Existem poucas opções de jogadores que serão bastante impactadas pela queda do teto salarial, incluindo Andre Drummond no Cleveland Cavaliers e DeMar DeRozan no San Antonio Spurs. Seis times tinham projetado ter muito poder de gasto na agência livre de 2020, mas esse número irá cair, fazendo com que seja mais provável que jogadores como Drummond e DeRozan exerçam suas opções.

Ofertas qualificadas

Todos os jogadores que foram selecionados no primeiro round do draft de 2016 ou tem menos de três anos na NBA e serão agentes livres em 2020 estão incluidos na lista de jogadores que podem receber ofertas qualificadas de sua equipe.

Um exemplo é o Brandon Ingram, do New Orleans Pelicans. Se o jogador receber uma oferta qualificada de um ano e U$ 9,4 milhões de New Orleans, isso significaria que ele viraria um agente restrito e os Pelicans poderiam igualar qualquer oferta feita por ele e teriam prioridade.

Inicialmente, as equipes tinham até 29 de junho, data final da temporada, para fazer a oferta qualificada.
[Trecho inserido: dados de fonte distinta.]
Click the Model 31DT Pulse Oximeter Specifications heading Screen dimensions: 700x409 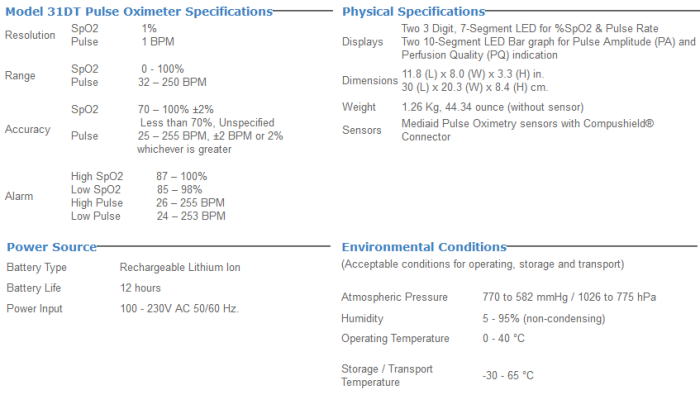(x=139, y=11)
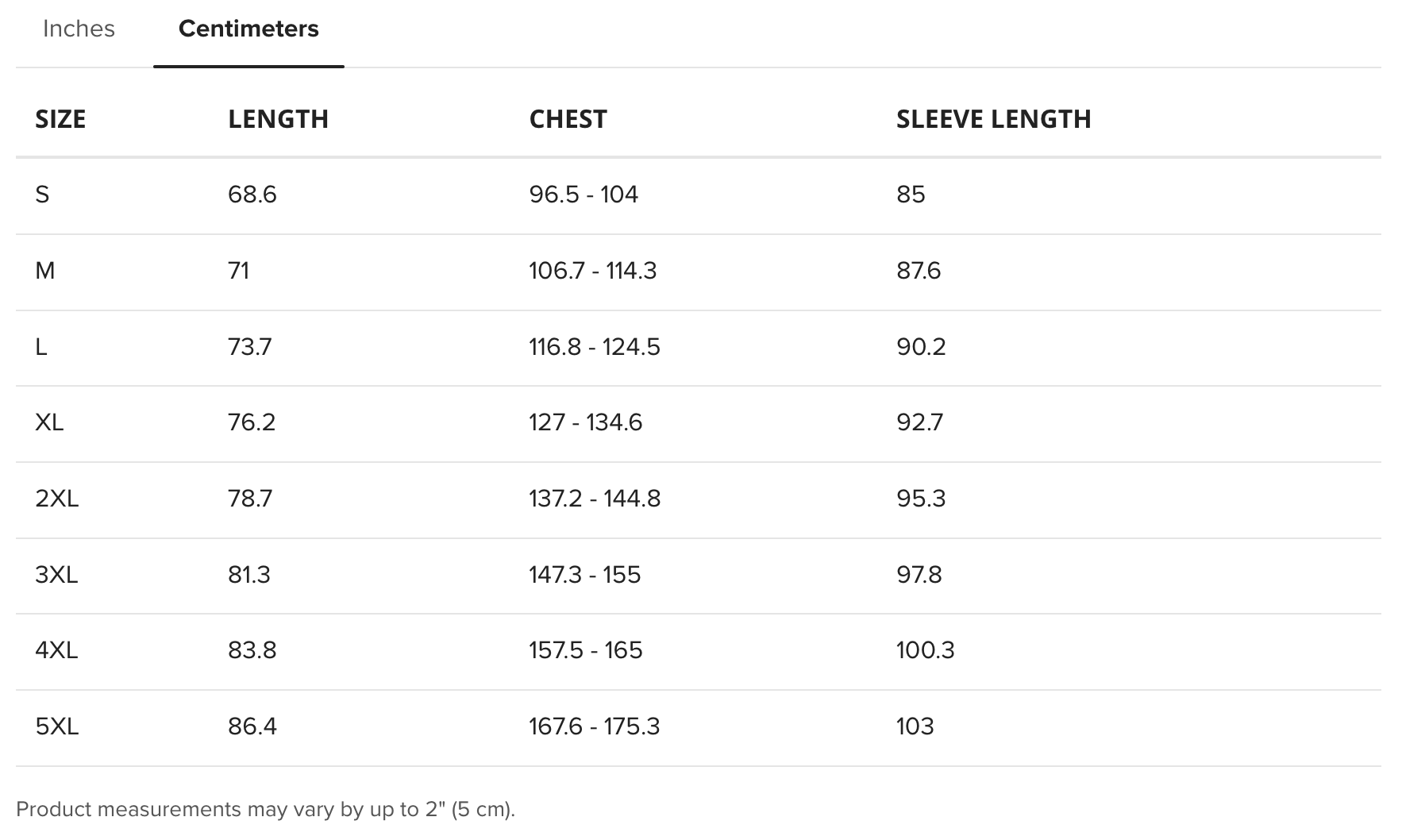Click the 87.6 sleeve length value
The width and height of the screenshot is (1402, 840).
(x=919, y=271)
As duas datas devem ser ajustadas para o encerramento das Finals e o começo do calendário 2020/2021.

Exceções de troca

Espere que a liga vá copiar os mandamentos das regras transitórias de 2011 quando falarmos de exceções de trocas - valores que as equipes podem ultrapassar no teto salarial por conta de trocas antigas - que expiram 10 de julho.

Após o locaute de 2011, a NBA definiu que todas as exceções de trocas de jogadores que expiraram (ou estavam marcadas para expirar) durante 1 de julho e 15 de dezembro seriam adiadas para 16 de dezembro.

Neste ano, são 13 exceções que estão programadas para expirar até 10 de julho.